Oh..you like puppies too? That’s great!

See? Redefining meanings makes it easy to just ignore the meaning of the author of the text…how convenient.

Now…unless you have something fresh to hate God with I’d point you to Answers in Genesis and their search function…it’s much faster and easier to get answers to your questions and I can quit wasting my time answering the same objections over and over.

2 07 2014
WolfgangDS

Huh. I put up a reply, but I guess the site ate it.

2 07 2014
rpavich

Huh. I put up a reply, but I guess the site ate it.

No it didn’t. I deleted it. I don’t have the time nor the inclination to play games and go over the same stuff 20 times.

If you want to have these discussions…by all means find someone who’s got the time and is game.

I’m not that person.

1 10 2014
nathaniel fernandes

Hello .. I have questions ..

How does God call a lost sinner to obtaining salvation which is a gift of God (Ephesians 2:8-9)? and what does GRACE mean?

much appreciated

1 10 2014
rpavich

Hi Nat,
I think that the bible answers those two questions;

Grace = Unmerited favor.

Calling = God changes the heart of a human so that what he once loved, he now hates, and what he once thought was foolishness…is now desired.

2 10 2014
Nathaniel Fernandes

Thanks for the answers…
When you say you think … it means you are not sure. Well, both your answers come from a typical human view point system that waters down God’s word.

True biblical meaning of Grace =
2 Corinthians 8:9 – For ye know the grace of our Lord Jesus Christ, that, though he was rich, yet for your sakes he became poor, that ye through his poverty might be rich.

Calling =
In this present dispensation of the Grace of God (Ephesians 3:2-5) God calls the lost sinner by the Gospel of Christ to obtain the glory that he lost because of the fall (Rom 3:23). How do we know this? Look carefully what Paul tells the Thessalonian believers in 2 Thes 2:13-14.

2 Thessalonians 2:13-14 –
But we are bound to give thanks alway to God for you, brethren beloved of the Lord, because God hath from the beginning chosen you to salvation through sanctification of the Spirit and belief of the truth:

Whereunto he called you by our gospel, to the obtaining of the glory of our Lord Jesus Christ.
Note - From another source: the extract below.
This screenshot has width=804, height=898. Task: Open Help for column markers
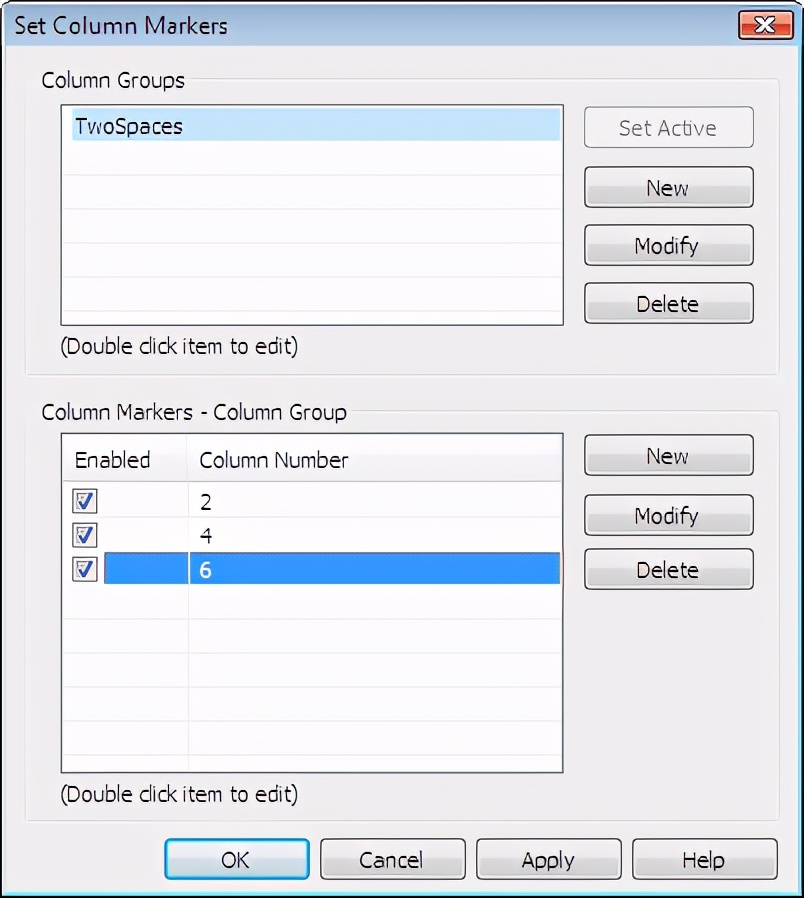coord(704,859)

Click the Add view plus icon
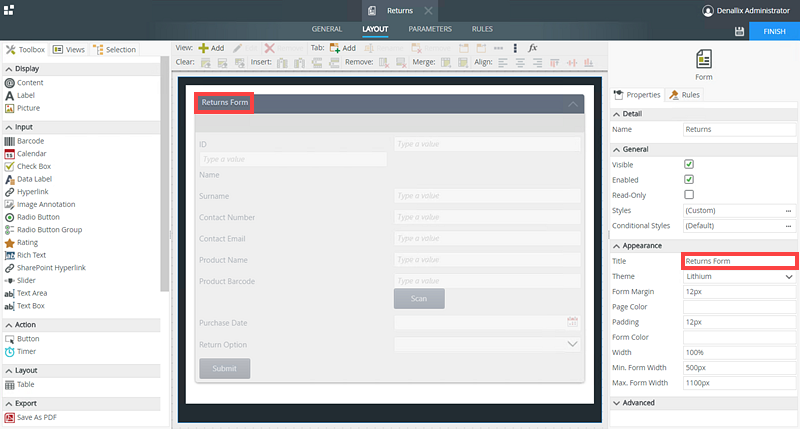204,48
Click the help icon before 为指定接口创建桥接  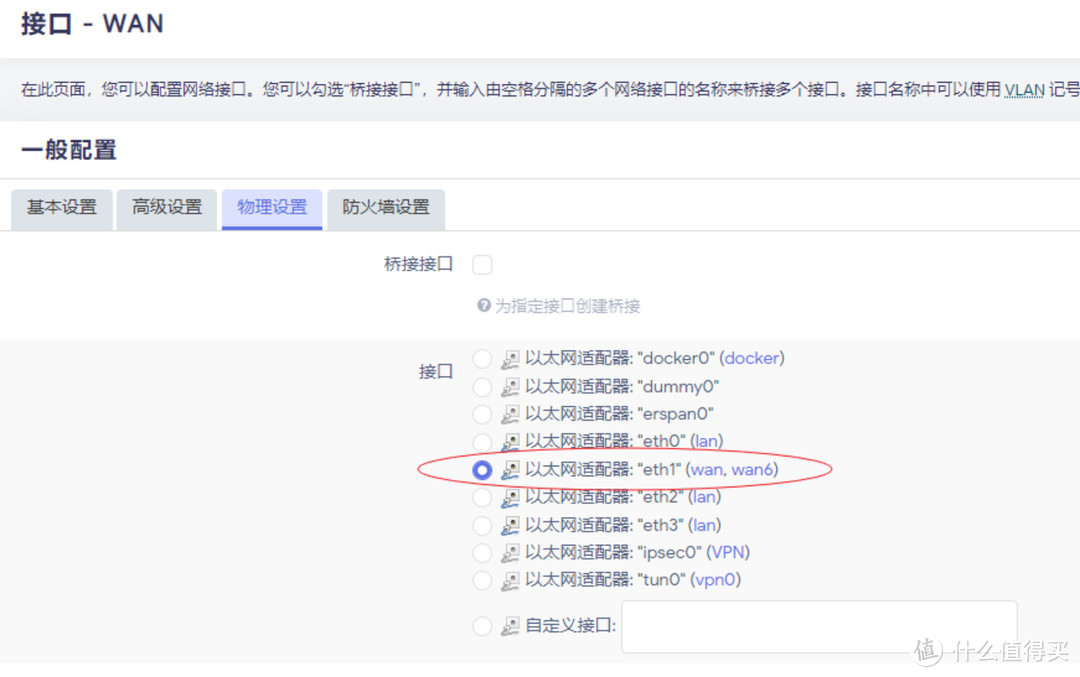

Justification/salvation is deliverance from the penalty of sin (as sanctification is deliverance from the power of sin). Justification currently in operation today is found in the first 4 chapters of the book of Romans, where the Apostle Paul was raised specifically to proclaim the Gospel – defined not as goofy “good news” BUT glad tidings of good things (Rom 10:15), to all nations (Jews and Gentiles).

The Heart of the Gospel in operation today:
Romans 3:24-26 Being justified freely by his grace through the redemption that is in Christ Jesus: [25] Whom God hath set forth to be a propitiation through faith in his blood, to declare his righteousness for the remission of sins that are past, through the forbearance of God; [26] To declare, I say, at this time his righteousness: that he might be just, and the justifier of him which believeth in Jesus.

Romans 3:27 Where is boasting then? It is excluded. By what law? of works? Nay: but by the law of faith.

2 10 2014
rpavich

Just an FYI I didn’t say “I think” because I didn’t know…I was trying to be more conversational rather than stiff and dogmatic.

But thanks for the diatribe.

2 10 2014
Nathaniel Fernandes

Isaiah_34:16 Seek ye out of the book of the LORD, and read:

Look for biblical answers rather than rely on Calvinism/Arminianism, Synergism or Monergism which are doctrines of devils.

Think it’s your soul.

2 10 2014
rpavich

Nat…

This will be the end of our discussion due to that wholly ignorant comment. I only leave this particular one there to illustrate how weak the opposing position is.